2 C₄H₁₀(g) +13 O₂(g) → 8 CO₂(g) + 10 H₂O(g)
We can find the standard enthalpy of this combustion reaction (ΔH°) using the following expression.
ΔH° = ∑np × ΔH°f(p) - ∑nr × ΔH°f(r)
where,
n: mole
ΔH°f(): standard enthalpy of formation
p: product
r: reactant
ΔH° = 8 mol × ΔH°f(CO₂(g)) + 10 mol × ΔH°f(H₂O(g)) - 2 mol × ΔH°f(C₄H₁₀(g)) - 13 mol × ΔH°f(O₂(g))

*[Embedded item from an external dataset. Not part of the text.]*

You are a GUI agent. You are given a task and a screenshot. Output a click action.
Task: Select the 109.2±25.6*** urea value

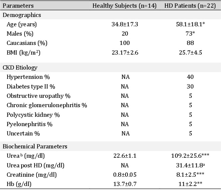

ΔH° = 8 mol × (-393.5 kJ/mol) + 10 mol × (-241.8 kJ/mol) - 2 mol × (-888.0 kJ/mol) - 13 mol × 0
ΔH° = -3790 kJ
Given ΔH° < 0, the reaction is exothermic.
2 C₄H₁₀(g) +13 O₂(g) → 8 CO₂(g) + 10 H₂O(g) + 3790 kJ